Happy to help 'team up' with anyone and everyone in drafting anything - just mail me
Best to al
Steve
-------------------------------------------------- From: "Douglas Gardner" microchip08@btinternet.com Sent: Thursday, January 07, 2010 12:09 PM To: charles.r.matthews@ntlworld.com; wikimediauk-l@lists.wikimedia.org Subject: Re: [Wikimediauk-l] "Schoolchildren told to avoidWikipedia" -Telegraph> Perhaps a quick note about Special:Cite?
...said... ==> ...stated..?
-----Original Message-----
Michael Peel wrote:
Having said that, I've just looked at the original document:
http://www.ofqual.gov.uk/files/2009-12-24-plagiarism-students.pdf
It actually does a pretty good job at giving advice on how to use Wikipedia. It's just the Telegraph that chose the choice quote and ignored the advice. ;-)
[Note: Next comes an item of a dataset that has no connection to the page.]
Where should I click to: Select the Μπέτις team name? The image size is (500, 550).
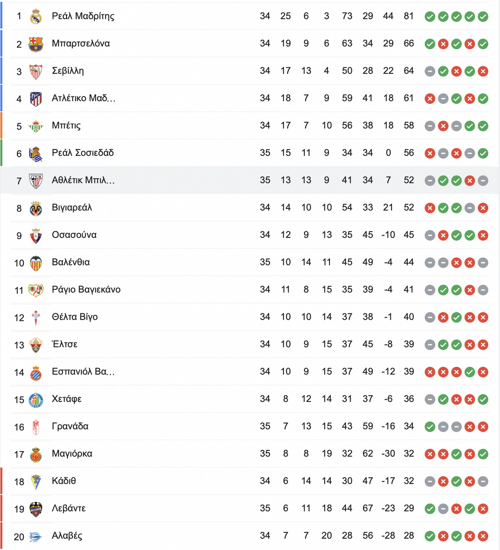click(66, 126)
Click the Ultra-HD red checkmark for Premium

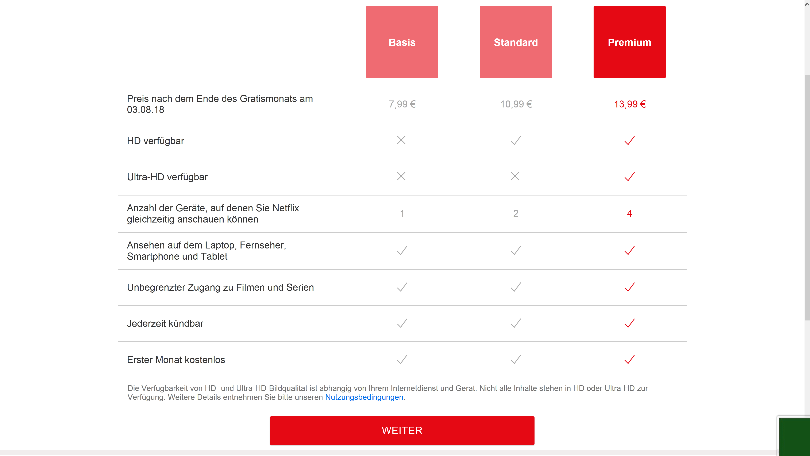pyautogui.click(x=630, y=177)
It even mentions the School's Wikipedia.
OK, I'm trying now to draft a press release by shoehorning it into the "six sentence" format. This seems to work well enough as a way of seeing what the "story" is.
Draft:
School students spend an increasing proportion of their free time online, and will not be deterred from spending study time on the Web also. Now Ofqual, the UK's official examination regulation body, has endorsed a guide "Using Sources" that is designed to help students using the Web avoid the hazards, such as plagiarism and unreliable information, by making proper use of sites such as Wikipedia, which produces schools-wikipedia.org and DVD selections especially for this educational sector.
Wikimedia UK, the national organization representing the Wikipedia reference site and other online resources, has responded by producing a concise online document aimed at secondary school teachers. Mike Peel, chair of WMUK, said "For all the adverse media comment and robust debate, it is really important that students using Wikipedia understand the correct way to work with this resource, and teachers can help them to a more informed and critical way of using a site that they will all know about and read anyway."
The new guide is based on understanding how to look over a Wikipedia page, examine warning notices and references, and follow up clues in the history and discussion of a particular article. It is free content, released under the GFDL license used for Wikipedia.
/draft
This isn't perfect, clearly. But is this on-message? Would this be what WMUK wanted to say at this time? (NB that Ofqual did not write the guide itself, but endorses what plagiarismadvice.org wrote.)